▸ Task requirements
Output the data from the line containing "Where should I" through the end of the data, both ends included, as a Markdown table with the columns Row and Line, giving each line a row number and skipping blank lines. Leave the pictures out of the answer.

▸ Data excerpts
↓↓↓

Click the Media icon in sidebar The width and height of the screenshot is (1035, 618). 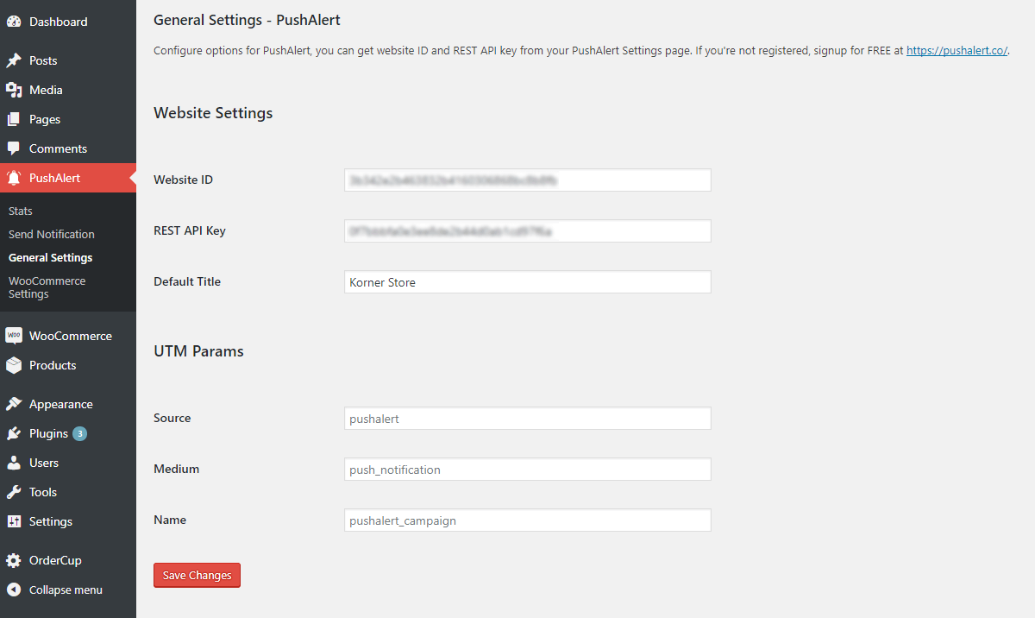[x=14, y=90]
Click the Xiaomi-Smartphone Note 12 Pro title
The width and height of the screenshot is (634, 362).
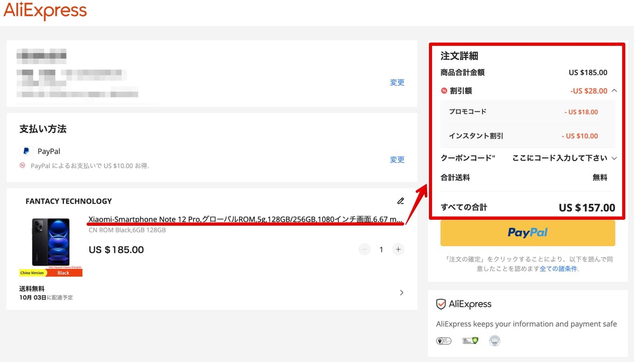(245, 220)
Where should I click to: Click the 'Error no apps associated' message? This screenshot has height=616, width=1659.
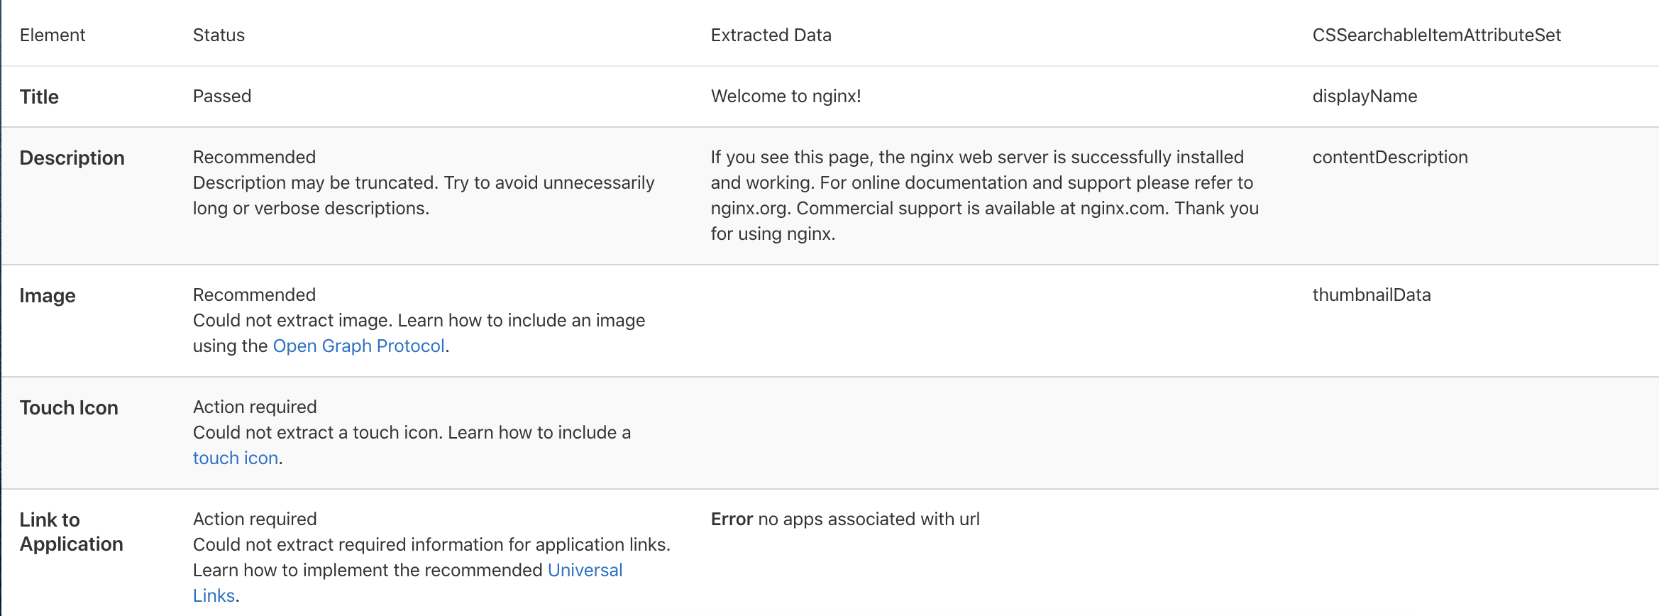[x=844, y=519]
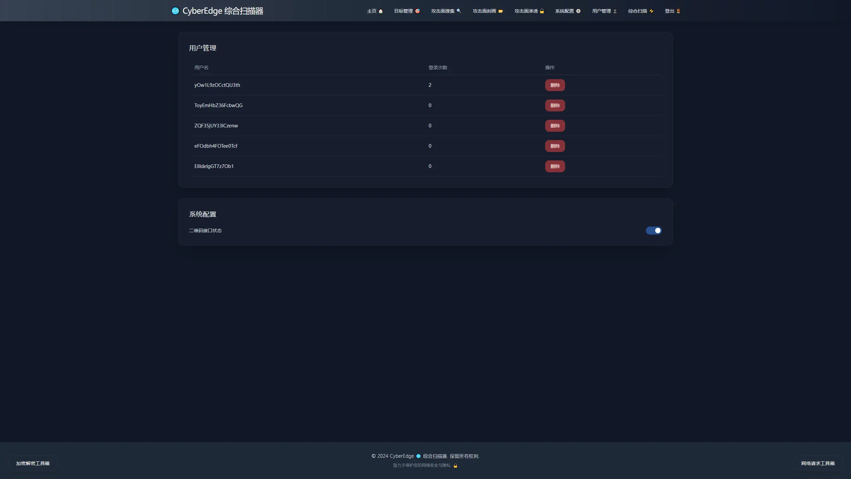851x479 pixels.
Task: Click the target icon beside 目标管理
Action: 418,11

↑↑↑

▸ Response to this exercise
| Row | Line |
|---|---|
| 1 | Where should I click to: Click the 'Error no apps associated' message? This screenshot has height=616, width=1659. |
| 2 | [x=844, y=519] |
| 3 | 851x479 pixels. |
| 4 | Task: Click the target icon beside 目标管理 |
| 5 | Action: 418,11 |